* start Given records *

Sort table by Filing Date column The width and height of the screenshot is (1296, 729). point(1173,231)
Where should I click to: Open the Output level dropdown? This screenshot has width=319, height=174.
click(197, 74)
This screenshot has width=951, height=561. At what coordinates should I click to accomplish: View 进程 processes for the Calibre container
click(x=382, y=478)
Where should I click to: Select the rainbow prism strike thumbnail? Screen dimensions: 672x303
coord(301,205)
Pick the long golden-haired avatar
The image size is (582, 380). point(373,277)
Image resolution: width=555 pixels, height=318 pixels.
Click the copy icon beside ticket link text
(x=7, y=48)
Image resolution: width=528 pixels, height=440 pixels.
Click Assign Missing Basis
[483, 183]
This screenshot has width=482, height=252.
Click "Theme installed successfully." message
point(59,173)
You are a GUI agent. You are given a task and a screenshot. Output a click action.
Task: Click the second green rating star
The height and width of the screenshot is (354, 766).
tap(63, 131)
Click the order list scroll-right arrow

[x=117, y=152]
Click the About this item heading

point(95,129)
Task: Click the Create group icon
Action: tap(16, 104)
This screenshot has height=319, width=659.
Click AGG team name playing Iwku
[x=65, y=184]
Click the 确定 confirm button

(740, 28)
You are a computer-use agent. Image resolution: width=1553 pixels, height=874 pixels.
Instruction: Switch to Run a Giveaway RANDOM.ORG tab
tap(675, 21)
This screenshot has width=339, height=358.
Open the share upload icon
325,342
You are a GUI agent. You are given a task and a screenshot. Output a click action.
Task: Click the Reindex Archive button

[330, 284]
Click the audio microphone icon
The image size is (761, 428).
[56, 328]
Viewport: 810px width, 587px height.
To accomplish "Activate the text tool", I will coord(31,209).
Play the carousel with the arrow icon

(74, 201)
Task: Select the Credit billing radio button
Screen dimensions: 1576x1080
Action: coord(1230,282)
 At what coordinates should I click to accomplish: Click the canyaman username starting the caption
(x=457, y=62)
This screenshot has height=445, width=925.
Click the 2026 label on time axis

* end Given records *

Can you copy out all of the lines above word for word, from the first to the last, changing nothing?

Sort table by Filing Date column The width and height of the screenshot is (1296, 729). point(1173,231)
Where should I click to: Open the Output level dropdown? This screenshot has width=319, height=174.
click(197, 74)
This screenshot has width=951, height=561. At what coordinates should I click to accomplish: View 进程 processes for the Calibre container
click(x=382, y=478)
Where should I click to: Select the rainbow prism strike thumbnail? Screen dimensions: 672x303
coord(301,205)
Pick the long golden-haired avatar
The image size is (582, 380). point(373,277)
Image resolution: width=555 pixels, height=318 pixels.
Click the copy icon beside ticket link text
(x=7, y=48)
Image resolution: width=528 pixels, height=440 pixels.
Click Assign Missing Basis
[483, 183]
This screenshot has width=482, height=252.
Click "Theme installed successfully." message
point(59,173)
You are a GUI agent. You are given a task and a screenshot. Output a click action.
Task: Click the second green rating star
The height and width of the screenshot is (354, 766).
tap(63, 131)
Click the order list scroll-right arrow

[x=117, y=152]
Click the About this item heading

point(95,129)
Task: Click the Create group icon
Action: tap(16, 104)
This screenshot has height=319, width=659.
Click AGG team name playing Iwku
[x=65, y=184]
Click the 确定 confirm button

(740, 28)
You are a computer-use agent. Image resolution: width=1553 pixels, height=874 pixels.
Instruction: Switch to Run a Giveaway RANDOM.ORG tab
tap(675, 21)
This screenshot has width=339, height=358.
Open the share upload icon
325,342
You are a GUI agent. You are given a task and a screenshot. Output a click action.
Task: Click the Reindex Archive button

[330, 284]
Click the audio microphone icon
The image size is (761, 428).
[56, 328]
Viewport: 810px width, 587px height.
To accomplish "Activate the text tool", I will coord(31,209).
Play the carousel with the arrow icon

(74, 201)
Task: Select the Credit billing radio button
Screen dimensions: 1576x1080
Action: coord(1230,282)
 At what coordinates should I click to accomplish: Click the canyaman username starting the caption
(x=457, y=62)
This screenshot has height=445, width=925.
Click the 2026 label on time axis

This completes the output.